TL;DR:
- Nível de risco identificado: 30% a 35% da oferta circulante de bitcoin está mantida em endereços mais antigos com chaves públicas expostas.
- Projeção de cronograma: As estimativas apresentadas pela Fundstrat colocam o avanço da tecnologia quântica entre 2028 e 2029.
- Mecanismo de rede: A propriedade dos fundos na rede Bitcoin é garantida por assinaturas digitais ECDSA, e não por criptografia direta.
Tom Lee, cofundador da Fundstrat, afirmou recentemente que a computação quântica impactará Bitcoin entre 2028 e 2029. O relatório da Fundstrat indica que avanços na computação moderna podem tornar o sistema de proteção atual obsoleto sem uma atualização oportuna.

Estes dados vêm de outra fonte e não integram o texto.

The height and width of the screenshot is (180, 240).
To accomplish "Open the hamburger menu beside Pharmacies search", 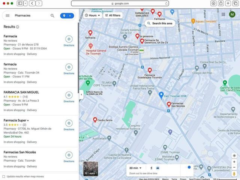I will pyautogui.click(x=8, y=15).
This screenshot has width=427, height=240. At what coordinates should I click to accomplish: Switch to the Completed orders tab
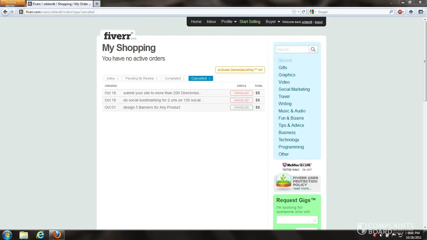point(174,78)
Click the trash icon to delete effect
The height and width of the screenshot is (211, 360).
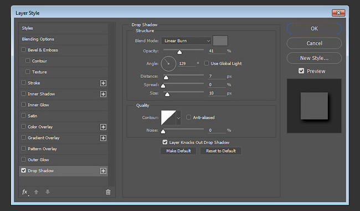(108, 192)
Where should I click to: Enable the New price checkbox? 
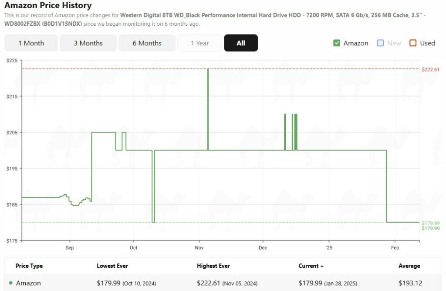381,43
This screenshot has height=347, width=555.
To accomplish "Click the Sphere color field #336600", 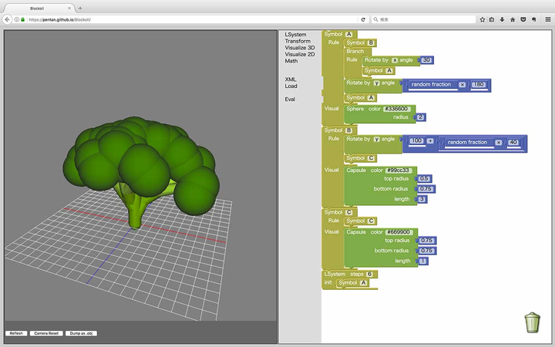I will click(x=398, y=109).
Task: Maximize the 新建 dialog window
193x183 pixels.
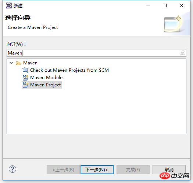Action: [165, 5]
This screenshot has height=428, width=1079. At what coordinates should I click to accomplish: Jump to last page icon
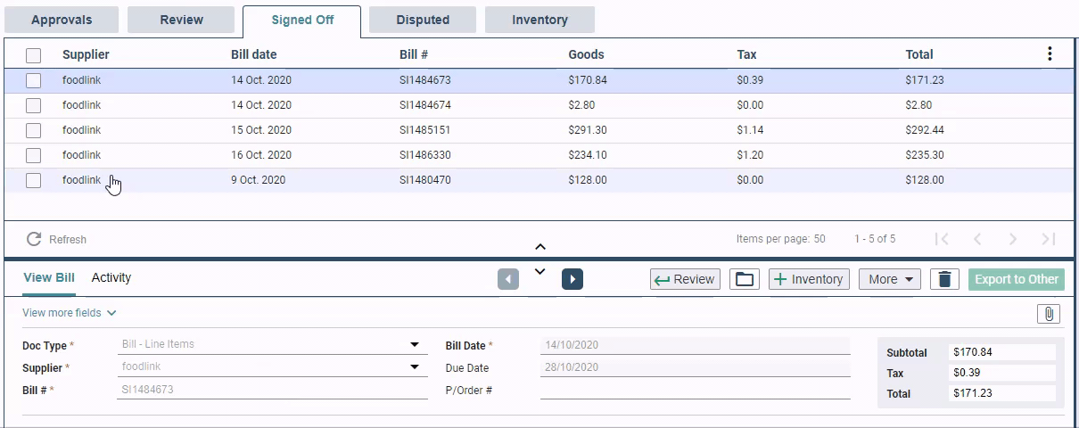pyautogui.click(x=1049, y=239)
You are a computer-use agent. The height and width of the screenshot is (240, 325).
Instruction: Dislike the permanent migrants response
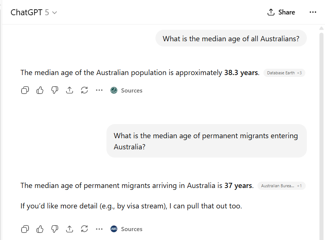pyautogui.click(x=55, y=229)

Seguindo as declarações da Fundstrat, a discussão voltou-se novamente para a resistência criptográfica. Em uma apresentação ao vivo, Tom Lee citou pesquisas publicadas pelo Google para argumentar que o desenvolvimento de processadores quânticos está avançando mais rápido do que o esperado pela indústria.
Segundo a Fundstrat, os ecossistemas Ethereum e Solana possuem estruturas adaptativas que os permitiriam responder de forma mais ágil a essas ameaças. No entanto, diversos analistas do setor de tecnologia questionaram o alcance desse diagnóstico.
bitcoin não usa criptografia (para gastos).
— Adam Back (@adam3us) 5 de agosto de 2026
Em resposta a essas afirmações, o pioneiro do Hashcash e figura cypherpunk Adam Back esclareceu as incorreções técnicas da abordagem. Como Back explicou, a arquitetura da rede Bitcoin não utiliza criptografia para o processamento padrão de transações, tornando o conceito de “descriptografar” a cadeia cientificamente incorreto do ponto de vista da ciência da computação.
O verdadeiro impacto do algoritmo de Shor sobre endereços expostos

A segurança dos fundos na rede repousa em assinaturas digitais baseadas no algoritmo ECDSA. Da mesma forma, frases semente utilizam níveis elevados de entropia que impedem violações por ataques de força bruta, mesmo com o uso de hardware de processamento de alta capacidade.
No entanto, a documentação técnica sugere que a vulnerabilidade teórica ao algoritmo de Shor se concentra em um segmento específico do ledger. Estimativas da indústria indicam que entre 30% e 35% do total de bitcoin em circulação—equivalente a aproximadamente 7 milhões de BTC—permanecem em endereços ou carteiras legados, onde a chave pública já foi exposta na blockchain.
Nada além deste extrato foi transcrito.